En fait je n'ai pas vraiment compris quel était l'avantage de connecter la TC à la box... Donc à ce jour je fais de cette façon...

Quand je fais "_Parcourir d'autres disques de sauvegarde", _la liste est vide (quel que soit le réseau wifi sur lequel je suis...).


----------



## Anonyme (25 Février 2015)

Si tu lis l'anglais, regarde cette page : http://pondini.org/TM/17.html

Pour le réseau, il serait beaucoup plus simple que la TC soit connectée à la box : tu n'aurais qu'un seul réseau, pas besoin de switcher de l 'un à l'autre.


----------



## kmil87 (28 Février 2015)

Bonjour et merci pour cette nouvelle réponse,

J'ai regardé un peu le lien que tu m'as donné, mais en plus de mal comprendre l'informatique, je comprends mal l'anglais... Donc les deux combinés...

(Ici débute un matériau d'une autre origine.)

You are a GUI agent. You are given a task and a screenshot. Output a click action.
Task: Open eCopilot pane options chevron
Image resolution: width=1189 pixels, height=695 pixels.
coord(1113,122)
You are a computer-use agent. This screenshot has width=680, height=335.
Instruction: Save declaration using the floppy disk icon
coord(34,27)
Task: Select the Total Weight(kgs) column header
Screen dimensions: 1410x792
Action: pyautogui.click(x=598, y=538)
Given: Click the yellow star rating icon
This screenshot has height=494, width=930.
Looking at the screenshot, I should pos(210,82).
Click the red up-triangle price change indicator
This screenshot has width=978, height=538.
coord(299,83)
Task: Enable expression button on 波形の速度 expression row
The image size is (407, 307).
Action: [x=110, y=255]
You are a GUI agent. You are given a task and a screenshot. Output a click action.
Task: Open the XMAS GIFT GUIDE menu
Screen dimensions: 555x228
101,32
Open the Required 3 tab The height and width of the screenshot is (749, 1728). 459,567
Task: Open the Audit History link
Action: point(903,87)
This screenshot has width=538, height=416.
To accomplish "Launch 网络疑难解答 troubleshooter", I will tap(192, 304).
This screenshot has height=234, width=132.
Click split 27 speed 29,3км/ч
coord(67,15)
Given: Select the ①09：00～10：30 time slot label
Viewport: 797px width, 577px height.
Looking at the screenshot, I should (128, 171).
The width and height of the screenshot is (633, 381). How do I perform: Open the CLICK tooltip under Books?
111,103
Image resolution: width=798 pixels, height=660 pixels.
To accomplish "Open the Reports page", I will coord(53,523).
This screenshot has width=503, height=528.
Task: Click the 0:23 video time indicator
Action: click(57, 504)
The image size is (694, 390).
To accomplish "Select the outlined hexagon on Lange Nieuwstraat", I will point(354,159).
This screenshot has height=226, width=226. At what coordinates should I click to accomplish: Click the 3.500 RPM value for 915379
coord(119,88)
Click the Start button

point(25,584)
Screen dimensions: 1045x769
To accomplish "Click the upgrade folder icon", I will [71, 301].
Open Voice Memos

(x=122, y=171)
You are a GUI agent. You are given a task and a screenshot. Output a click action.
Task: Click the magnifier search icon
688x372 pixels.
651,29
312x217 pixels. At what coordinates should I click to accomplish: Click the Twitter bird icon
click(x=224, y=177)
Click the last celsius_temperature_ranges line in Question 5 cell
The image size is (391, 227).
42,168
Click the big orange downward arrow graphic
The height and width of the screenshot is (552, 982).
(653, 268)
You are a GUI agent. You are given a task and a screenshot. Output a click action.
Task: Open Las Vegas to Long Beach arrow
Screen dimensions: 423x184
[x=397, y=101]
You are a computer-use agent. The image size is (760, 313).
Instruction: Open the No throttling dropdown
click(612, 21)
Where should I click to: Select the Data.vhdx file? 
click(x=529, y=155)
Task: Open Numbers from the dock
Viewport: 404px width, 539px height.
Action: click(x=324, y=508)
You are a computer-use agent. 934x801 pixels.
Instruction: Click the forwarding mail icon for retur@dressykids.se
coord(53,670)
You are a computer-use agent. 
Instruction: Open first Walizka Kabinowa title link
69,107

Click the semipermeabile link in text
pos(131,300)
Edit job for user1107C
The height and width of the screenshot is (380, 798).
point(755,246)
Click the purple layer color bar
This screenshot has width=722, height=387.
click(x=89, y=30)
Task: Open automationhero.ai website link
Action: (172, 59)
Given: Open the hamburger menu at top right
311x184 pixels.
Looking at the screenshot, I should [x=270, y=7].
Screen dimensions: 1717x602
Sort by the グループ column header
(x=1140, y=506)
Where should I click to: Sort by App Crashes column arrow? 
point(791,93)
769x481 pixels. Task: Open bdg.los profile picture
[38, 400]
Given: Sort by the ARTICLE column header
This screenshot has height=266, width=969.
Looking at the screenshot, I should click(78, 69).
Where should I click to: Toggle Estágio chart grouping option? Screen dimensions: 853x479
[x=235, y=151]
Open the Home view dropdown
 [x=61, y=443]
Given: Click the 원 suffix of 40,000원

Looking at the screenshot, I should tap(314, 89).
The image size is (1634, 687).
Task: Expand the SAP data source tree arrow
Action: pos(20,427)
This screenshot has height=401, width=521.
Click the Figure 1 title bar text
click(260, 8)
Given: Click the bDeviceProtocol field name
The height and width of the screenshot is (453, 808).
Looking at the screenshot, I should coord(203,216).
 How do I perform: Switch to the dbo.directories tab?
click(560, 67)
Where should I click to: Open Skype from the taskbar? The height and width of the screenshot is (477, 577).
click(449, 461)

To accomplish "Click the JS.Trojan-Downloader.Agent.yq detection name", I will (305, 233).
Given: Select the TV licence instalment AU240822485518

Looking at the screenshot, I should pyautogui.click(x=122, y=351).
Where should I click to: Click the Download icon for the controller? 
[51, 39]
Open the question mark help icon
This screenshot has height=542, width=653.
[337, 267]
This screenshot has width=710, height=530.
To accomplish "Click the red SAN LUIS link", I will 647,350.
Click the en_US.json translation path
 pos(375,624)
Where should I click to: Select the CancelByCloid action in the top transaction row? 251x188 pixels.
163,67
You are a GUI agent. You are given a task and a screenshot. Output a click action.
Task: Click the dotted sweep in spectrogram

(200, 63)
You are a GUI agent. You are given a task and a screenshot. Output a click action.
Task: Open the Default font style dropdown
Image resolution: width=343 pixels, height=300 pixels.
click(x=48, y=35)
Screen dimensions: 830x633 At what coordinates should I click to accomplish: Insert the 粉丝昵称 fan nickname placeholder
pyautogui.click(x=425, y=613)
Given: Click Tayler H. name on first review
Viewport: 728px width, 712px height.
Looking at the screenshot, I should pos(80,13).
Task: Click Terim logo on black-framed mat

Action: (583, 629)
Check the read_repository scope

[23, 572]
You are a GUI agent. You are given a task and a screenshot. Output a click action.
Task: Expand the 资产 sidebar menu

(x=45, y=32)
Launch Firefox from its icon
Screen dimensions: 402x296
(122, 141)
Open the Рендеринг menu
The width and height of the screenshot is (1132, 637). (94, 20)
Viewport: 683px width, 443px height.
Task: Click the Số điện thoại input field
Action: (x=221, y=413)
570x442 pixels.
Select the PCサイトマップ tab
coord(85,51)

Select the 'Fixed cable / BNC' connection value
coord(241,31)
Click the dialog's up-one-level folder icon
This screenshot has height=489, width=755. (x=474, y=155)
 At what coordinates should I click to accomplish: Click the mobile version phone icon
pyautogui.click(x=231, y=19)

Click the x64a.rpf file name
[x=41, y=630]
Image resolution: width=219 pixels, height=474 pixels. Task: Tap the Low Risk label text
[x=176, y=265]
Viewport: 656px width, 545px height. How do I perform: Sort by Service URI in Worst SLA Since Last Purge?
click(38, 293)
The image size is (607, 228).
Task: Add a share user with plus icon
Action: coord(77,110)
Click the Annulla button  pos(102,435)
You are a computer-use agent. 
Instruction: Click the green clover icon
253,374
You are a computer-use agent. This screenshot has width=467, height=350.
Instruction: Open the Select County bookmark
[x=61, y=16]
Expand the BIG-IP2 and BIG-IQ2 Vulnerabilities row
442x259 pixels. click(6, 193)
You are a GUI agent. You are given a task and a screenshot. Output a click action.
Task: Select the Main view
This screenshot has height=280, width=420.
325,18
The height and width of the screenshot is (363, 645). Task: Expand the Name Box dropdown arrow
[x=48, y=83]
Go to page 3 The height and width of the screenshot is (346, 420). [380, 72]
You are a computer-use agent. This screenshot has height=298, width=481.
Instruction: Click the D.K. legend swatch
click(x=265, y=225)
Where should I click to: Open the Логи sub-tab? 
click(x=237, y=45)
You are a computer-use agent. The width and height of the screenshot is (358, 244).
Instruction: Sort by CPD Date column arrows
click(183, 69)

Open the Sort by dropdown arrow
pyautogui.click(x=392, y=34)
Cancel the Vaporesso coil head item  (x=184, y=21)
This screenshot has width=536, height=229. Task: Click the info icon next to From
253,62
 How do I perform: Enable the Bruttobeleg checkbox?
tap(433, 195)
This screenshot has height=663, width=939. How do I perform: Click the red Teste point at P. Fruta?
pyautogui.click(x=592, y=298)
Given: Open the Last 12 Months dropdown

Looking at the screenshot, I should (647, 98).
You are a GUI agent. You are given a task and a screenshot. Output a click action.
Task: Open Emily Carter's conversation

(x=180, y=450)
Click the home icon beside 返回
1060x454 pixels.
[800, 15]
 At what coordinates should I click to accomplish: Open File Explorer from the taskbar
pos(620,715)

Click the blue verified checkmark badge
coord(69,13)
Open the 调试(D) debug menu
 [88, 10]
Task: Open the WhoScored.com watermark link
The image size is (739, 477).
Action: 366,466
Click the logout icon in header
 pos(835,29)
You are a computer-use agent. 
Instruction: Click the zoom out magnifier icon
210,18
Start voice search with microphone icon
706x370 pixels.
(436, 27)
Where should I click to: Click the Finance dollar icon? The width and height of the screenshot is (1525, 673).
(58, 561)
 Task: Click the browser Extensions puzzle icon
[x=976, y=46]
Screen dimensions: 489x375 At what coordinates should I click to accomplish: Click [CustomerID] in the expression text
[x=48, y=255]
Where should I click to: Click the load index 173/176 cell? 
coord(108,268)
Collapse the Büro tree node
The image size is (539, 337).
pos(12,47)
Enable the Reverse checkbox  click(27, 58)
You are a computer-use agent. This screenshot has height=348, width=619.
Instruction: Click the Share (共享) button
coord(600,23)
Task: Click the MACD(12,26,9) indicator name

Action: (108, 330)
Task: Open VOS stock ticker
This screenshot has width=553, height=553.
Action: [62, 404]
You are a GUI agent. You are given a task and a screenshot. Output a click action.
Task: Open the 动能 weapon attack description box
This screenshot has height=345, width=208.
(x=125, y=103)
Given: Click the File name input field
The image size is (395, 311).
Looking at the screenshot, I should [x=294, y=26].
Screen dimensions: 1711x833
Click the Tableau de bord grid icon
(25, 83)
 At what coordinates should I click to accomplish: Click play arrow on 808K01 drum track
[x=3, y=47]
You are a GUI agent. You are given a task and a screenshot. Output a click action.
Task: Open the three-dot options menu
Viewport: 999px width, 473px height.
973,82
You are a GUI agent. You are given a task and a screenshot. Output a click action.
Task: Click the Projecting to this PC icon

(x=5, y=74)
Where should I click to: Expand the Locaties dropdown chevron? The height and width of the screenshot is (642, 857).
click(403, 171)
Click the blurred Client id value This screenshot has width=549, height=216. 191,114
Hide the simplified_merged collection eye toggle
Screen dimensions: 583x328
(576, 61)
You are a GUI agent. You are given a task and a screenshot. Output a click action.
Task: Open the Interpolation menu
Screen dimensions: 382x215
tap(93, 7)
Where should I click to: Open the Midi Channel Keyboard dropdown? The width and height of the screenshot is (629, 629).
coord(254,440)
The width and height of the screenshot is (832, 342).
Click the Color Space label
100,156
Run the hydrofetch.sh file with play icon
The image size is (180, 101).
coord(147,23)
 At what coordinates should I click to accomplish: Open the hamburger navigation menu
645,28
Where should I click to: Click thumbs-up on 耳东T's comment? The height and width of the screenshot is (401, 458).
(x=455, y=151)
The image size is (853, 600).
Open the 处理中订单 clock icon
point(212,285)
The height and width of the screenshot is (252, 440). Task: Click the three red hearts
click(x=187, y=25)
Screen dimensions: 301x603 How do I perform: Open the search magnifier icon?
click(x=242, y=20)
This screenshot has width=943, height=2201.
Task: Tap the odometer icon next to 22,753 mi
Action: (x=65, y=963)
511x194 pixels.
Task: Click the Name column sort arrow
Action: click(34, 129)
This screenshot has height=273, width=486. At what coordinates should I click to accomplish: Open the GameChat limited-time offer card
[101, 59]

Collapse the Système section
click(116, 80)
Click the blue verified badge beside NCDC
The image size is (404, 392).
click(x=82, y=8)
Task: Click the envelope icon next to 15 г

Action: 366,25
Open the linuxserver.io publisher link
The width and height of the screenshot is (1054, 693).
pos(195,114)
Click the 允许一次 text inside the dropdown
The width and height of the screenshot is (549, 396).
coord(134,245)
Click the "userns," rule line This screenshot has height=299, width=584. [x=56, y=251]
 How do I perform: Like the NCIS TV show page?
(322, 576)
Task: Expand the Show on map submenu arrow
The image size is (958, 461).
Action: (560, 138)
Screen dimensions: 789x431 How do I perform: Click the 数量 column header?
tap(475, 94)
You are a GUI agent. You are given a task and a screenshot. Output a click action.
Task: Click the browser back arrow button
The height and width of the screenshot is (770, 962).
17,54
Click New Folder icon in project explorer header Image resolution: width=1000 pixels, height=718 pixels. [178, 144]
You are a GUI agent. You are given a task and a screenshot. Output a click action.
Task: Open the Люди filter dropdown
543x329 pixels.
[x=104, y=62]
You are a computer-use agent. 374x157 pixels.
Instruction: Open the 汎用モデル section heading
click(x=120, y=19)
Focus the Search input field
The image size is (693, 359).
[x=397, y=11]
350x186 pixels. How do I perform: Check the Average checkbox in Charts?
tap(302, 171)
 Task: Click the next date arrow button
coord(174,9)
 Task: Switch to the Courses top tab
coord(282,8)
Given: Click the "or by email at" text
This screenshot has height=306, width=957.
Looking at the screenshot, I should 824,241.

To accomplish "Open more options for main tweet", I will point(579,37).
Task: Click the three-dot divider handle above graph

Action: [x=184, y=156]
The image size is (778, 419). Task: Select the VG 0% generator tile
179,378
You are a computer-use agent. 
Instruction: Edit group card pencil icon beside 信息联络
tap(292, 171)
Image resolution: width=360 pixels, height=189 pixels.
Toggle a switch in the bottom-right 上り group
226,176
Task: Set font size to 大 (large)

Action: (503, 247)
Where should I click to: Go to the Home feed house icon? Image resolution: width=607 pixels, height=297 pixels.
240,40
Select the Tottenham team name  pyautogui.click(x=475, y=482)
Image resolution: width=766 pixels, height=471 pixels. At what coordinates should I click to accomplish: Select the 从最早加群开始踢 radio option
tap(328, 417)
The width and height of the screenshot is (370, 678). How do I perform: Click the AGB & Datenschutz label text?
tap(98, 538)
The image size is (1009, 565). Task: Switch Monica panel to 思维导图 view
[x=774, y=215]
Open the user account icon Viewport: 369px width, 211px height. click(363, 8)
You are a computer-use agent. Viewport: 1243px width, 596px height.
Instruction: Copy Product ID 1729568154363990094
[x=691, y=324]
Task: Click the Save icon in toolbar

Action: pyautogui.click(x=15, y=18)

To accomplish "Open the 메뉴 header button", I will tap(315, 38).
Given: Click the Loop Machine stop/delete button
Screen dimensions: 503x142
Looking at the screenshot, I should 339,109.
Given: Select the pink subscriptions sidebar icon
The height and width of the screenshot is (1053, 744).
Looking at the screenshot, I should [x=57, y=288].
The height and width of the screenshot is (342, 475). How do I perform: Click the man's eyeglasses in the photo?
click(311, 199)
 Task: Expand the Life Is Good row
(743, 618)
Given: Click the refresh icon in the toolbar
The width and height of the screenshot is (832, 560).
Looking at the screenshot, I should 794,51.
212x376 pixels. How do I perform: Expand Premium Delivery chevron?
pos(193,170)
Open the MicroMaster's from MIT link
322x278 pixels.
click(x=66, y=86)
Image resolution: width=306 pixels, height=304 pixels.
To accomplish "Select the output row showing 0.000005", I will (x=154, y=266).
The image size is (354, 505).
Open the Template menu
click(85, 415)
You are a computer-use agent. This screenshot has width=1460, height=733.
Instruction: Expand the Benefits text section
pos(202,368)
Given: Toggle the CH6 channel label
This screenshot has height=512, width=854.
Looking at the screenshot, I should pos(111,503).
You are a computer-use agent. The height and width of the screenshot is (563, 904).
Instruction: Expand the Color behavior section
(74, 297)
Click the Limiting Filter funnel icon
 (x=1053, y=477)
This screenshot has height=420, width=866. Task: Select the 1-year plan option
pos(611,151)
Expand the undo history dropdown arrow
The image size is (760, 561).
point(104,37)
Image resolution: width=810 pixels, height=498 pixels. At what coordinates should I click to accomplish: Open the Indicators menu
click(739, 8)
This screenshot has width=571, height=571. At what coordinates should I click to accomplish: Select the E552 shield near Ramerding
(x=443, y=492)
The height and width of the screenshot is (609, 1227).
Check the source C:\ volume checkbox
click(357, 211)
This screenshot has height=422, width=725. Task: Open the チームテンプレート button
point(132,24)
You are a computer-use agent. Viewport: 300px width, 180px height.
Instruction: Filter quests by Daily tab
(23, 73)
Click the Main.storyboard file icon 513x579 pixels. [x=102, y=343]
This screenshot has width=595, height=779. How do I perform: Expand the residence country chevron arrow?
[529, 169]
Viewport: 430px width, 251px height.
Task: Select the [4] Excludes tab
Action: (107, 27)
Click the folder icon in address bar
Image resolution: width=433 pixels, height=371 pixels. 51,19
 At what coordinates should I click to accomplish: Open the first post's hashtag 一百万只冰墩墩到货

En tous cas, j'ai maintenant accès à la sauvegarde TM de mon Mac (Mac 1) quand je fais "_Parcourir d'autres disques de sauvegarde" _(on progresse !! lol).

Mais je n'ai pas accès à la sauvegarde TM de l'autre Mac (Mac 2)... Ce qui fait que je peux toujours accéder aux sauvegardes que j'ai fait depuis mon mac, mais toujours pas à celles effectuées depuis l'autre mac...


----------